▶ _Extrait fourni_:

####################

Doit-on vraiment les blâmer, «les Russes»? Et d'abord, qui sont-ils au juste, «les Russes»?

Parce que, depuis douze jours, tout le monde a entendu le terme «oligarque» plus souvent qu'à son tour, j'ai cherché le sens de ce mot. Une oligarchie, c'est un régime politique où le pouvoir est réparti entre un petit nombre de personnes. En l'occurrence en Russie, les très très riches. Ce sont eux, d'ailleurs, qui sont visés en premier lieu par les sanctions économiques européennes et suisses. 

Mais l'isolement de la Russie et l'effondrement du rouble auront aussi des conséquences sur les autres, ceux qui sont déjà loin d'être riches, dans un pays gigantesque, où vivent près de 146 millions de personnes, dont plus d'un tiers se situeraient au-dessous du seuil de pauvreté.

Des gens à qui la poignée de puissants à la tête du pays sert un discours contrôlé. Des gens qui risquent la prison s'ils s'élèvent contre le pouvoir. Et qui osent quand même descendre dans la rue. Un courage que je n'aurais certainement pas.

Ces gens-là ne sont pas des oligarques. Il n'ont pas choisi. Tout comme les civils ukrainiens n'ont pas choisi de se faire bombarder. Tout comme moi, d'ailleurs, je n'ai pas choisi d'être suisse. J'estime que c'est une chance. Eux, les Russes, ont la malchance d'être un peuple dont le gouvernement a choisi la guerre. 

Alors, de grâce, ne confondons pas les Russes et Poutine. Gardons un maximum d'humanité face à ce conflit qui en manque cruellement.

«Je suis russe», m'a-t-elle dit en baissant les yeux. «Ce n'est pas de votre faute», ai-je répondu. Et cela ne changera pas mon regard sur la vendeuse de mon petit magasin: elle est toujours très sympathique.

####################

[Entrées pour localiser des mots et des éléments]
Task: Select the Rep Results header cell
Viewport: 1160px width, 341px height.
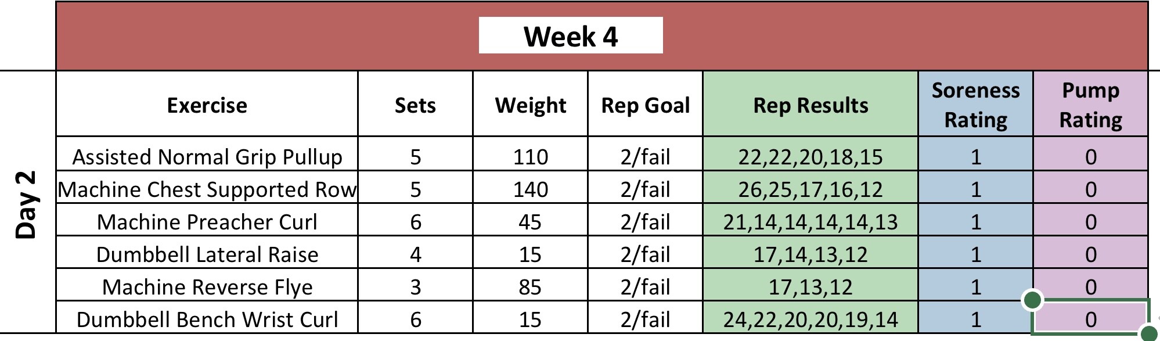Action: point(810,105)
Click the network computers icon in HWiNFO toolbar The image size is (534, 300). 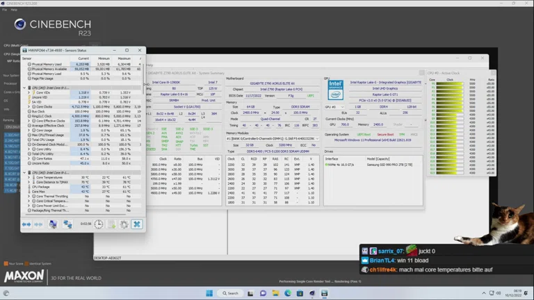click(67, 224)
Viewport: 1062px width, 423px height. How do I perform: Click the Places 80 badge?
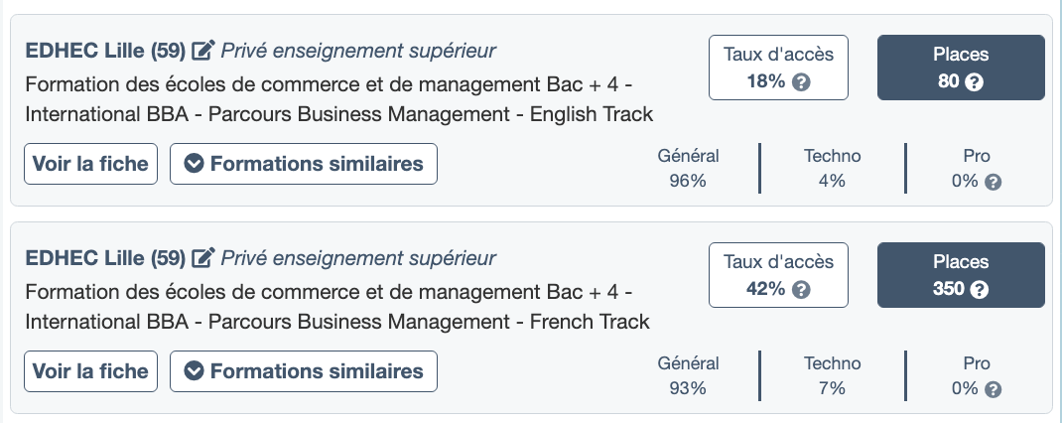point(961,68)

####################

▶ _Exercices à réaliser_:
1) Relevez toutes les quantités exprimées par un nombre ou une fraction dans l'extrait.
2) Recopiez, dans l'extrait, le passage allant de « Mais l'isolement de » jusqu'à « n'aurais certainement pas. ».
3) Quelle définition d'une oligarchie l'extrait donne-t-il ?
Ces enregistrements n'ont aucun rapport avec l'extrait.

▶ _Réponses complètes_:
1) douze jours ; près de 146 millions de personnes ; plus d'un tiers

2)
Mais l'isolement de la Russie et l'effondrement du rouble auront aussi des conséquences sur les autres, ceux qui sont déjà loin d'être riches, dans un pays gigantesque, où vivent près de 146 millions de personnes, dont plus d'un tiers se situeraient au-dessous du seuil de pauvreté.

Des gens à qui la poignée de puissants à la tête du pays sert un discours contrôlé. Des gens qui risquent la prison s'ils s'élèvent contre le pouvoir. Et qui osent quand même descendre dans la rue. Un courage que je n'aurais certainement pas.

3) C'est un régime politique où le pouvoir est réparti entre un petit nombre de personnes.